Article Revised: March 27, 2019
I was asked by a student to explain constraint management and flexible processes, with simple examples. Here is my response.
Very briefly, the theory of constraints (TOC) is based on the premise that in any sequence of process steps, or on a larger scale any sequence of processes in a value stream, there is one step or one process that limits the throughput of the entire process or value stream. (For simplicity I will use the term “process” for both multi-step processes and multi-process value streams.) This “bottleneck” requires special treatment. In addition, the way in which constraints are handled has an impact on the choice of Six Sigma projects, as described in this article.
Flexible processes are arrangements of inputs (space, equipment, people and materials) that can be quickly reconfigured to produce a variety of different outputs (products or services) and quantities in response to changing customer demand. Ideally a flexible process will use only a limited amount of specialized equipment and the personnel will possess the skill sets needed to adapt to the different process configurations. Flexible process design is at the heart of Lean production. Compared with mass production processes, flexible processes use less capital, fewer employees and a smaller area to produce a given amount of output.

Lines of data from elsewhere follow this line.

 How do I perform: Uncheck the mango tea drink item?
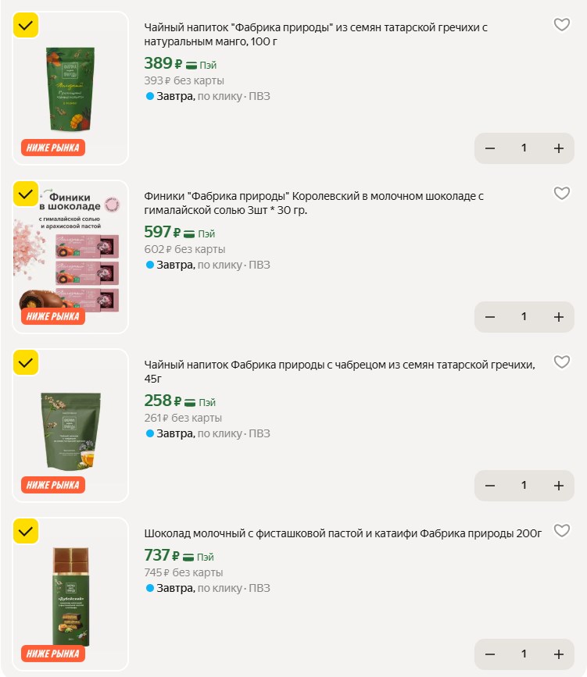(26, 26)
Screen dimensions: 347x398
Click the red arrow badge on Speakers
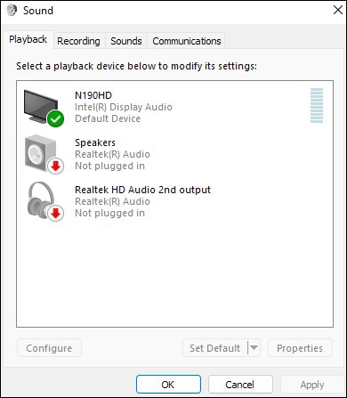[56, 167]
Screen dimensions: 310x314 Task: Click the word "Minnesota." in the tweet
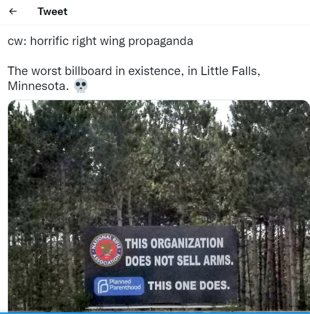38,86
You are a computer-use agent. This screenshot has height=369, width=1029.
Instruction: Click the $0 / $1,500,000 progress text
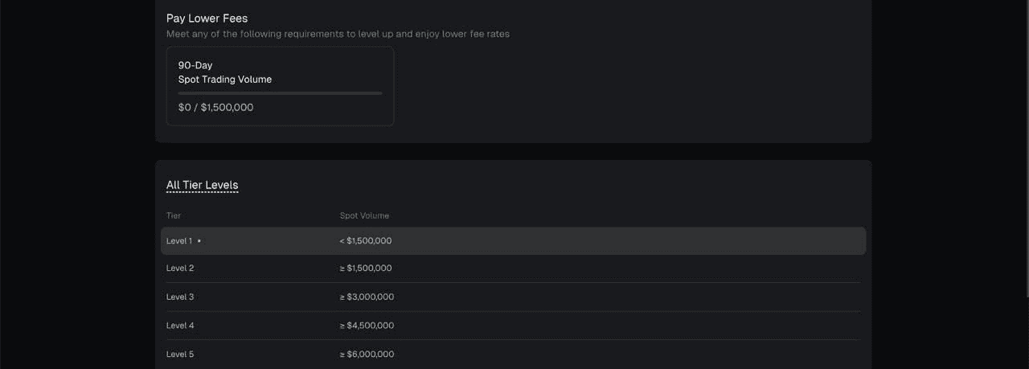215,107
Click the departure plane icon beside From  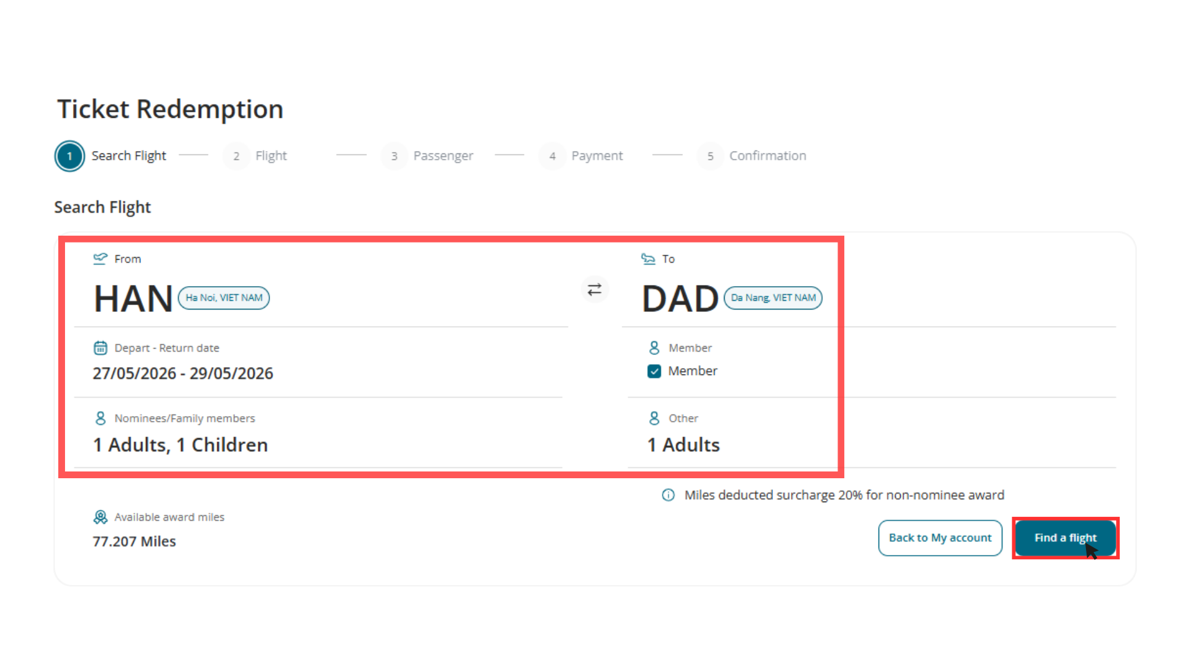[x=100, y=258]
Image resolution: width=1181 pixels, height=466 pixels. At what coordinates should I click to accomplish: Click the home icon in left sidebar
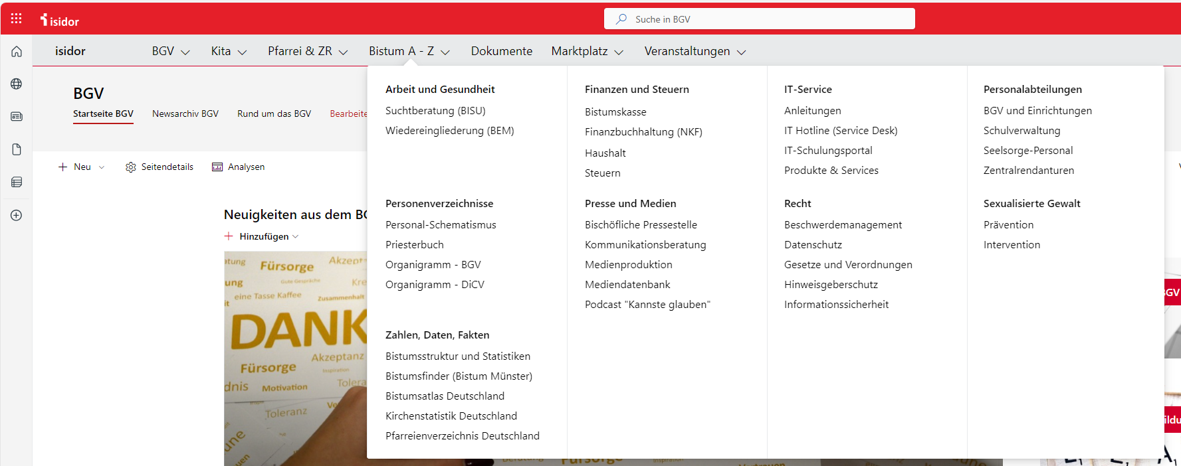coord(17,52)
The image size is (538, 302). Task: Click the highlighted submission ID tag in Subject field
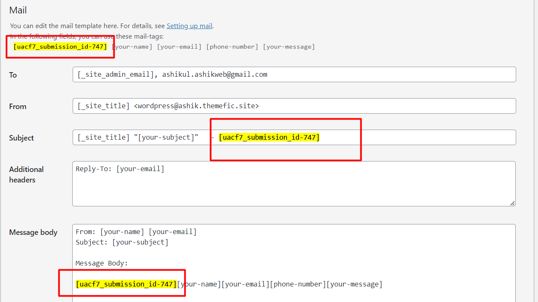(x=269, y=138)
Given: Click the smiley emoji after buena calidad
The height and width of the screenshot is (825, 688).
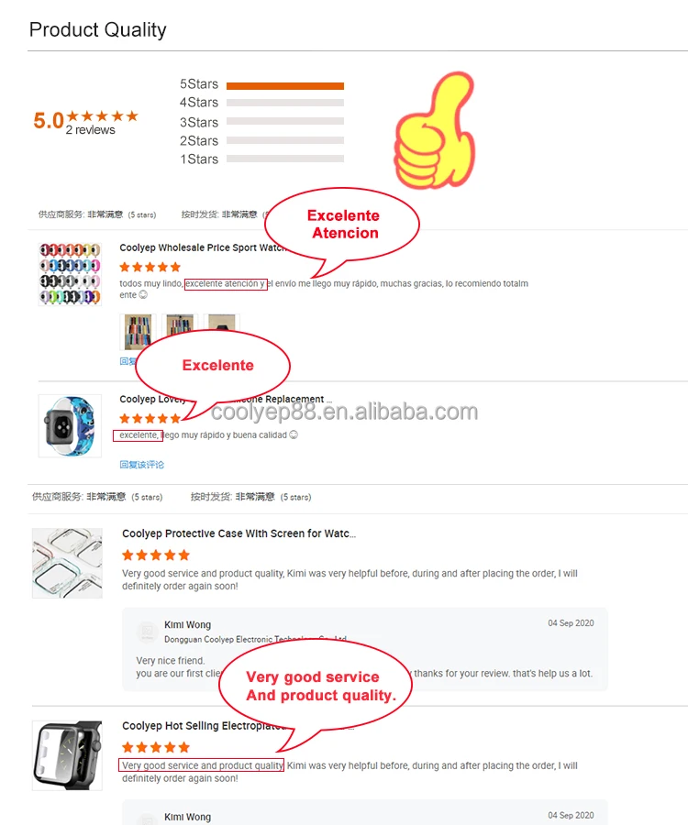Looking at the screenshot, I should 294,435.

The coming together of TOC and flexible process design occurs when TOC principles are applied to the management of flexible processes. That is, once a set of inputs is configured to form a given process, the process designer considers the 5 steps of TOC and prepares a process management plan that incorporates this. The 5 steps are:
- Identify the system’s constraint(s).
- Decide how to exploit the system’s constraint(s).
- Subordinate everything else to the decision made in step 2.
- Elevate the system’s constraint(s).
- If, in the previous steps, a constraint has been broken, go back to step 1.
I.e., each process configuration is a new system and the constraint will likely be different for each configuration. Process improvement and Six Sigma project selection depends on knowing which process step is the constraint and managing the constraint as well as process steps prior to and subsequent to the constraint properly.